## WHAT IS NEEDED
Set down precisely the lines from the line with "Viewport: 1100px width, 629px height." through the end of the material, inclusive, and no pictures.

## DATA SECTION
···
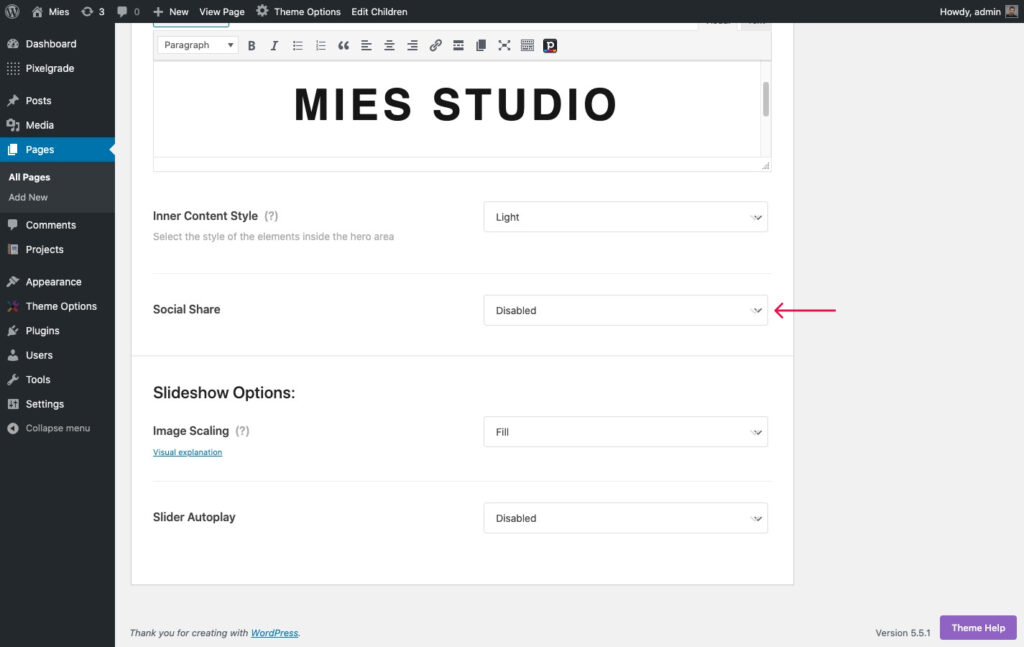Open the Social Share dropdown
The height and width of the screenshot is (647, 1024).
click(625, 310)
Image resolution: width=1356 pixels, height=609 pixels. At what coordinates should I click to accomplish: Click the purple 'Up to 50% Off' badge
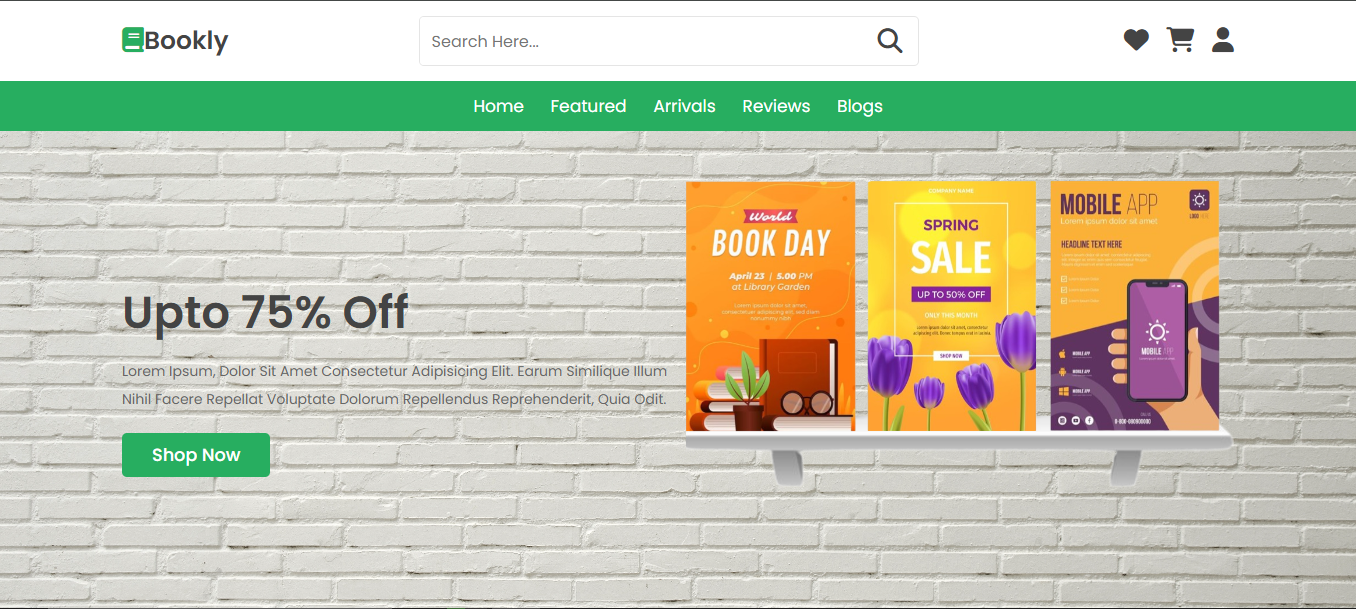click(951, 294)
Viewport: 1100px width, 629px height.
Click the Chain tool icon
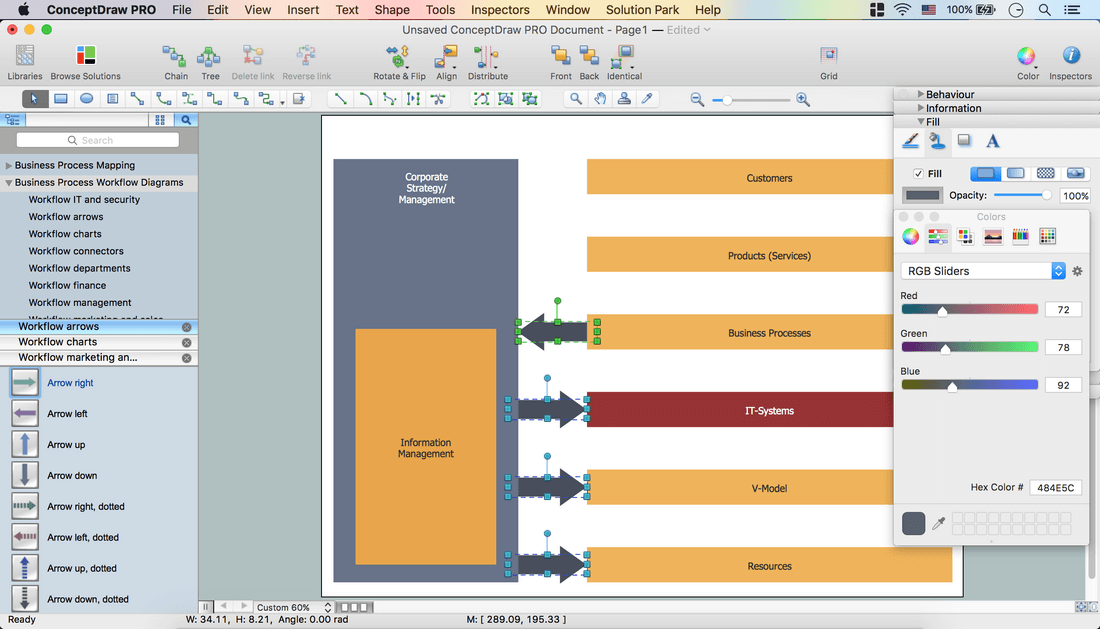(176, 57)
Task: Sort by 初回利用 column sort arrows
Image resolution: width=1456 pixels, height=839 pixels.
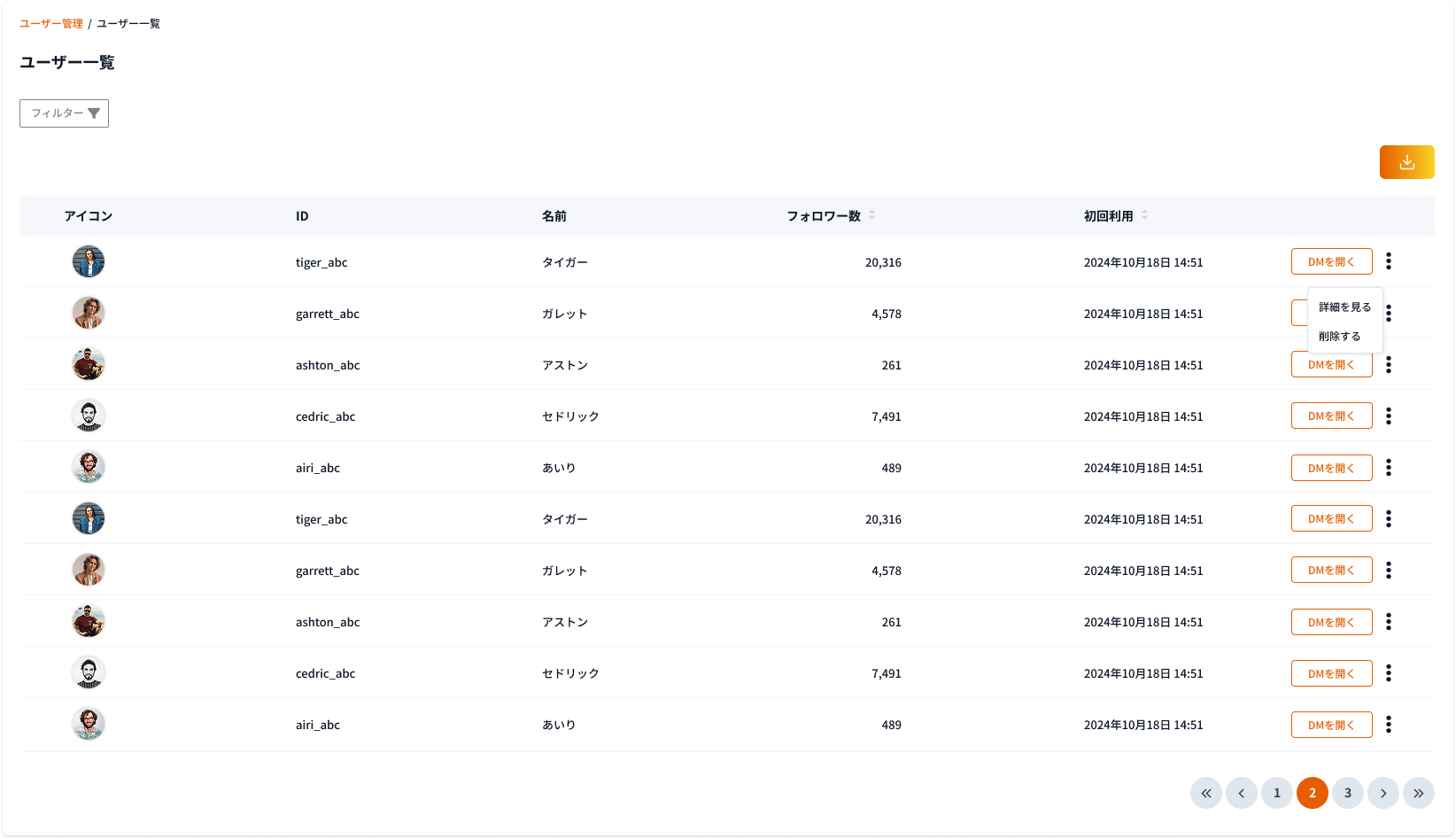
···
## EXERCISE OUTPUT
Viewport: 1100px width, 629px height.
Click the Chain tool icon
(176, 57)
Task: Sort by 初回利用 column sort arrows
Image resolution: width=1456 pixels, height=839 pixels.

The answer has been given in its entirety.